*Task data*:
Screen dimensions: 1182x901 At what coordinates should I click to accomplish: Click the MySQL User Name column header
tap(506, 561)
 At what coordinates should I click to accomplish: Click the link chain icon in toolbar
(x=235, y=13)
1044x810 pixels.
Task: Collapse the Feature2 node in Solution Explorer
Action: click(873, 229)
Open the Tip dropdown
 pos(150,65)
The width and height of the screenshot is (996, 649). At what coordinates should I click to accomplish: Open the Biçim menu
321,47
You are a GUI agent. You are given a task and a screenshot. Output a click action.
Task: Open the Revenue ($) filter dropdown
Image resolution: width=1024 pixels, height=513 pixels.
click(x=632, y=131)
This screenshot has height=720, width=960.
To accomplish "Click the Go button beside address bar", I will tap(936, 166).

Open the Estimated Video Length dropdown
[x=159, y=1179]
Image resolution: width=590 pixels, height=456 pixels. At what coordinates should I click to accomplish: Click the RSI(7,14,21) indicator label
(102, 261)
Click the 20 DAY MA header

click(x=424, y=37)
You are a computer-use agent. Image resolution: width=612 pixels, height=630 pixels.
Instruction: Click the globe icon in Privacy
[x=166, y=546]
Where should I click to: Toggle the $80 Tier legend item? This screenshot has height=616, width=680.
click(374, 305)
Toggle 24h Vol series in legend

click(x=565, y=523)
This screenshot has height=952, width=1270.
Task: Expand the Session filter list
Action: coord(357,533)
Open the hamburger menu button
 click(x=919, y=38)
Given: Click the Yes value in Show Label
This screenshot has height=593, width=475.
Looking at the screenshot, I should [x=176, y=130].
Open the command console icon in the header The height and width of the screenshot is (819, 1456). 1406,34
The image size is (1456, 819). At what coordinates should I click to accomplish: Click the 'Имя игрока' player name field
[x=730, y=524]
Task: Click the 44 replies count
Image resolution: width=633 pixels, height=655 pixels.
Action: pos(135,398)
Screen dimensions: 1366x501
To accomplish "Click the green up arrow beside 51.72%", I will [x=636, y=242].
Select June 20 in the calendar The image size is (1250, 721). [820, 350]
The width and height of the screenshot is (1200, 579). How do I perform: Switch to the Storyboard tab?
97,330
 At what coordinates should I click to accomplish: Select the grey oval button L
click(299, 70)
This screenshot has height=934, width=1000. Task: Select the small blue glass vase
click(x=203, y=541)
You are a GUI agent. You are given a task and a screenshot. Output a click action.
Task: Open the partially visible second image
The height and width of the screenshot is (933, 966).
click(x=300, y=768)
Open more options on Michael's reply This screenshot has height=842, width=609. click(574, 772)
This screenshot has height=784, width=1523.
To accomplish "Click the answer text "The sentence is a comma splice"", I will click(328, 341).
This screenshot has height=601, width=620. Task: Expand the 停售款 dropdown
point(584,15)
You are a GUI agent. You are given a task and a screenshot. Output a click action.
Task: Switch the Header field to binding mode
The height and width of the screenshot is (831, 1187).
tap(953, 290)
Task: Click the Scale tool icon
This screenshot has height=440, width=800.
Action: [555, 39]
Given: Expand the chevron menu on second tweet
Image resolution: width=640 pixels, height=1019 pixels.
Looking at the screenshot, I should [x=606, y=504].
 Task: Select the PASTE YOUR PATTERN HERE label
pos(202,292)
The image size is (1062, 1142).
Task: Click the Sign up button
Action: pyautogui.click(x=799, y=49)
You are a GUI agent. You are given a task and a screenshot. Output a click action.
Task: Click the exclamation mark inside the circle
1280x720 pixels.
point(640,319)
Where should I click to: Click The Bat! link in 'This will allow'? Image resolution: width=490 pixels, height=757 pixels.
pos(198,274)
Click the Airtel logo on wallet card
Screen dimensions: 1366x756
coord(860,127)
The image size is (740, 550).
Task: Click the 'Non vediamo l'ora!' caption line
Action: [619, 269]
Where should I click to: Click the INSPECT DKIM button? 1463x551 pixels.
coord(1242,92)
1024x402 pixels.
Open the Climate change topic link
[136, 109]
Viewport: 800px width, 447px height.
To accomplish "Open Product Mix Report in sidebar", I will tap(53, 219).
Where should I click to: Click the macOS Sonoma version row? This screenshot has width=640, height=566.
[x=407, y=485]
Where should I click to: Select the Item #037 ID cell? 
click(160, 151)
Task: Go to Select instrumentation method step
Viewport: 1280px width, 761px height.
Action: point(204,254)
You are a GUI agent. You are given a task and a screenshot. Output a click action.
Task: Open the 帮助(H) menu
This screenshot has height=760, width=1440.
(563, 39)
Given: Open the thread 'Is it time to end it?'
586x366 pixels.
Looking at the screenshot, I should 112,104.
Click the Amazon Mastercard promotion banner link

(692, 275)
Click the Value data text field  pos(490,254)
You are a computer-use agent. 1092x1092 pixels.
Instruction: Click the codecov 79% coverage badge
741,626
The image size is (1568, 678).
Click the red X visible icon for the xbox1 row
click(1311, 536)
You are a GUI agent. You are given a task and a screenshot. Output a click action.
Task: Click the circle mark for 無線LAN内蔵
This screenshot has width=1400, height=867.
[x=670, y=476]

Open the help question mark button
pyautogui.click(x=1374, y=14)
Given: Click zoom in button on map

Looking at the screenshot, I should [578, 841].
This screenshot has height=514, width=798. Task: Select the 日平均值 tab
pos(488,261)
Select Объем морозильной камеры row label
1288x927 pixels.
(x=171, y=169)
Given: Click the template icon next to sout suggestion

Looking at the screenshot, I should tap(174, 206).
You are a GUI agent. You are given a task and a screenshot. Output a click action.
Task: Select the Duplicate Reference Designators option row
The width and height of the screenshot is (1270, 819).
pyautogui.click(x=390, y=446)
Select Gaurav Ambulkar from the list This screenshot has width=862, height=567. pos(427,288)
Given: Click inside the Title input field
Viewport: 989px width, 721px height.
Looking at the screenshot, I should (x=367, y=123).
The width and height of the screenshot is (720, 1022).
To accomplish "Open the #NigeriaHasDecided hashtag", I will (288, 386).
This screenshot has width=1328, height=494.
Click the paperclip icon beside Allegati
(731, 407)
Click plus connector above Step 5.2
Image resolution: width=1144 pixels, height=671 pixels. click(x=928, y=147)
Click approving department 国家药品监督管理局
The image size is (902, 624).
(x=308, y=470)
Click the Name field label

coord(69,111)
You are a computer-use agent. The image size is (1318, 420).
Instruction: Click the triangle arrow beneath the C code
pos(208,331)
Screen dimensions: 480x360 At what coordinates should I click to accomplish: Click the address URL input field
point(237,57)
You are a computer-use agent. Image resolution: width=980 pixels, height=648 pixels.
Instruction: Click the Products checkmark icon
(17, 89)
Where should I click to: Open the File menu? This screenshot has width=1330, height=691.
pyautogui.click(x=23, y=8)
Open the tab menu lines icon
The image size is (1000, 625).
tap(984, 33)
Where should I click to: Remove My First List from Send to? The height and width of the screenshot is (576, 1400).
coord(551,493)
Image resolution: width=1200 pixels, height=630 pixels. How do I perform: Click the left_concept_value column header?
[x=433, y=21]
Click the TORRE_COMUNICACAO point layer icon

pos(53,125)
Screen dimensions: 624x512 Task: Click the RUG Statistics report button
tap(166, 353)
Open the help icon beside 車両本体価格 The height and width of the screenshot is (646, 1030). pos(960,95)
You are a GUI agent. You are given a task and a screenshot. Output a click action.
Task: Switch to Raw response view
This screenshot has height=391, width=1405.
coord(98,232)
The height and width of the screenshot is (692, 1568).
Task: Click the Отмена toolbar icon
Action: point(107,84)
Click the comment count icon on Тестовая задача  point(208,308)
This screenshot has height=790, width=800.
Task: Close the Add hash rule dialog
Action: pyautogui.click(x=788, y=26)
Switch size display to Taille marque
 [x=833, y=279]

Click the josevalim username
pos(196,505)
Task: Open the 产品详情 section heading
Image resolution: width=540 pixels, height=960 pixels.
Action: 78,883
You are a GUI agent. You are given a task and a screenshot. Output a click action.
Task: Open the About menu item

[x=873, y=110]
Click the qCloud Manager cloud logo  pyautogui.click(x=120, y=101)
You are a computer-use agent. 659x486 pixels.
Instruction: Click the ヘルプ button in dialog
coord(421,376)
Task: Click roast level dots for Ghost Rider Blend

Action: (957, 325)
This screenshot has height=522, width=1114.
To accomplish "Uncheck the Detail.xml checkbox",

*Work task*: Copy out, from the material above, each line where the word "inside" is present.

*Response to the task*:
Task: Click the exclamation mark inside the circle
Given: Click inside the Title input field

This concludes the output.